Can NFKC turn valid UAX 31 identifiers into non-identifiers?

Thu Jun 7 09:51:58 CDT 2018

Le 06/06/2018 à 11:29, Alastair Houghton via Unicode a écrit :
> On 4 Jun 2018, at 20:49, Manish Goregaokar via Unicode <unicode at unicode.org> wrote:
>> The Rust community is considering adding non-ascii identifiers, which follow UAX #31 (XID_Start XID_Continue*, with tweaks). The proposal also asks for identifiers to be treated as equivalent under NFKC.
>>
>> Are there any cases where this will lead to inconsistencies? I.e. can the NFKC of a valid UAX 31 ident be invalid UAX 31?
>>
>> (In general, are there other problems folks see with this proposal?)
> IMO the major issue with non-ASCII identifiers is not a technical one, but rather that it runs the risk of fragmenting the developer community.  Everyone can *type* ASCII and everyone can read Latin characters (for reasonably wide values of “everyone”, at any rate… most computer users aren’t going to have a problem). Not everyone can type Hangul, Chinese or Arabic (for instance), and there is no good fix or workaround for this.
Well, your ”reasonable” value of everyone exclude many kids, and puts 
social barriers in the use of computer to non-native latin writers. If 
the programme has no reason to be read and written by foreign 
programmers, why not use native language and alphabet identifiers? Of 
course, as long as you write a function named الطول, you consciously 
restrict the developer community having access to this programme. But 
you also make your programme more clear to your arabic speaking 
community. If said community is e.g. school teachers (or students) in an 
arab speaking country, it may be a good choice. I don’t see the 
difference with choosing to write a book in a language or another.
> Note that this is orthogonal to issues such as which language identifiers [...] are written in [...];
It is indeed different, but not orthogonal

> the problem is that e.g. given a function
>
>    func الطول(s : String)
>
> it isn’t obvious to a non-Arabic speaking user how to enter الطول in order to call it.
OK. Clearly, someone not knowing the Arabic alphabet will have 
difficulties with this one, but if one has good reason to think the 
targeted developper community is literate in Arabic and a lower mastery 
of the latin alphabet, it still may be a good idea.
If I understand you correctly, an Arabic speaker should always 
transliterate the function name to ASCII, and there are many different 
way to do it  (see e.g. 
https://en.wikipedia.org/wiki/Romanization_of_Arabic). Should they name 
his function altawil, altwl, alt.wl ? And when calling it later, they 
should remember their ad-hoc ASCII Arabic orthography. I don’t soubt 
many, if not most, do it, but it can add an extra burden in programming. 
It’s a bit like remembering if your name should be transliterated in 
Greek as Ηουγητον or Ουχτων, and use that for every identifier you come 
across. A mitigation strategy is to name your identifier x1, x2, x3 and 
so on. The common knowledge is that this is a bad idea, and programming 
teachers spend some time discouraging their student to use such a 
strategy. However, many Chinese website and email addresses are of this 
form, because it is the only one clear enough for a big fraction of the 
population.

> This isn’t true of e.g.
>
>    func pituus(s : String)
>
> Even though “pituus” is Finnish, it’s still ASCII and everyone knows how to type that.

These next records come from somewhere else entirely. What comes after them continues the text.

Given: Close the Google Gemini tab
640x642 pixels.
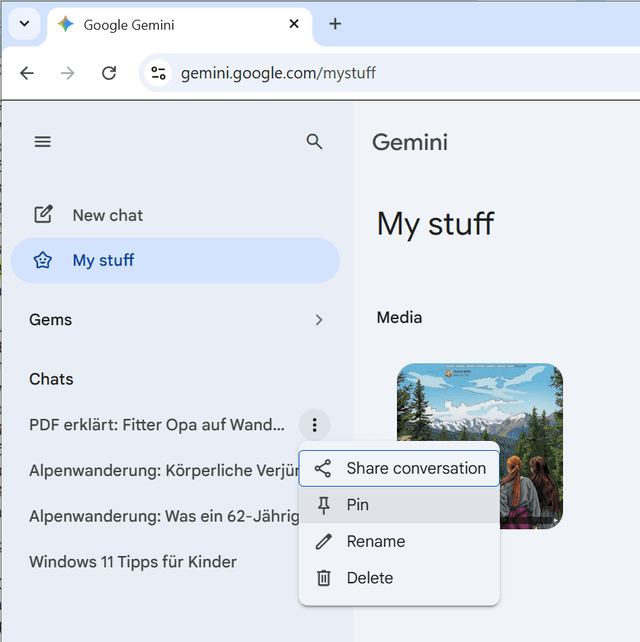Looking at the screenshot, I should tap(294, 24).
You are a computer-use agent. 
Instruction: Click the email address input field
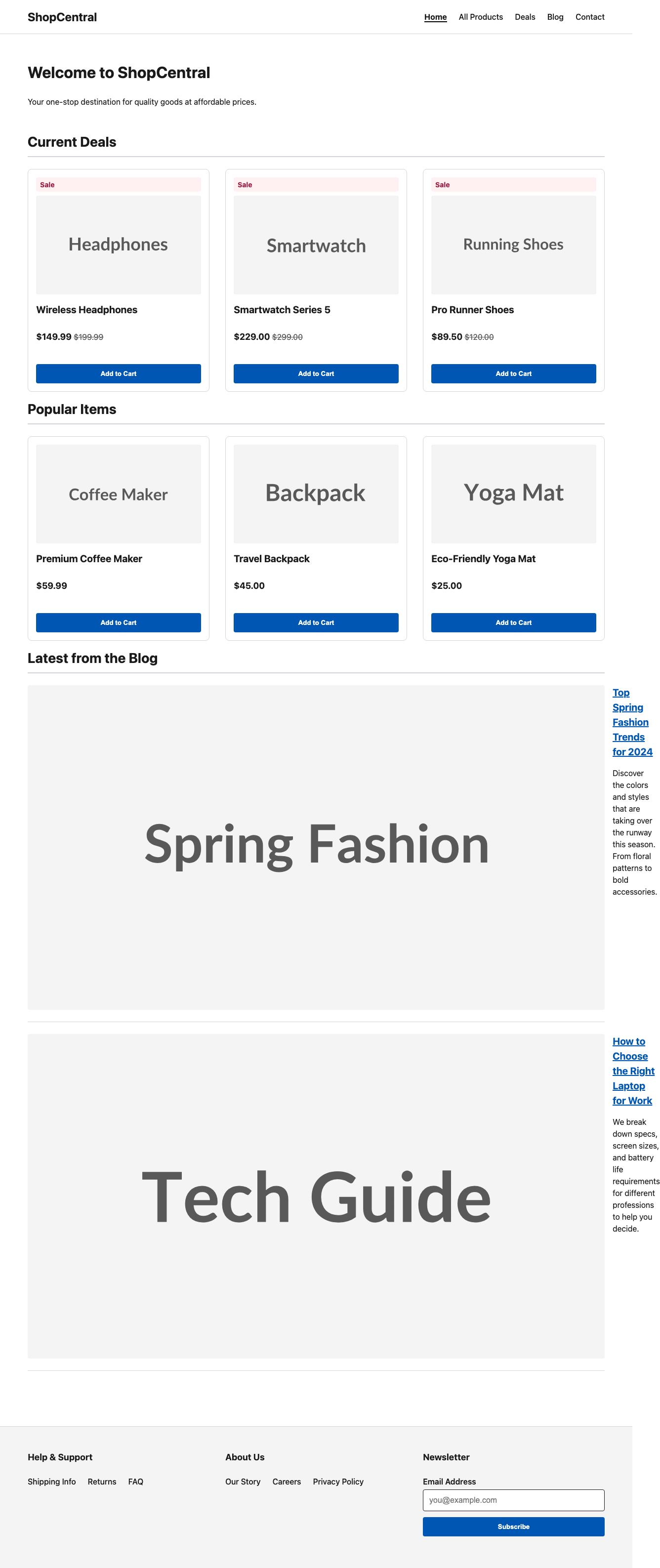(513, 1500)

Avoiding “special characters” can be annoying in Latin based language, 
specially for beginners, and kids among them. Unicode (too slow) 
adoption has already eased the difficulty of writing a “Hello world” 
and  “What‘s your name programme”, but avoiding non-ASCII characters in 
identifiers can be a bit esoteric for kids with a native language full 
of them. (And by the way, several big French companies regularly send me 
mail with my first name mojibakeed, while their software is presumably 
written by adults)

[...]

>   UAX #31 also manages (I suspect unintentionally?) to give a good example of a pair of Farsi identifiers that might be awkward to tell apart in certain fonts, namely نامهای and نامه‌ای; I think those are OK in monospaced fonts, where the join is reasonably wide, but at small point sizes in proportional fonts the difference in appearance is very subtle, particularly for a non-Arabic speaker.
In ASCII, identifiers with I, l, and 1 can be difficult to tell apart. 
And it is not an artificial problem: I’ve once had some difficulties 
with an automatically generated login which was do11y but tried to type 
dolly, despites my familiarity with ASCII. So I guess this problem is 
not specific to the ASCII vs non-ASCII debate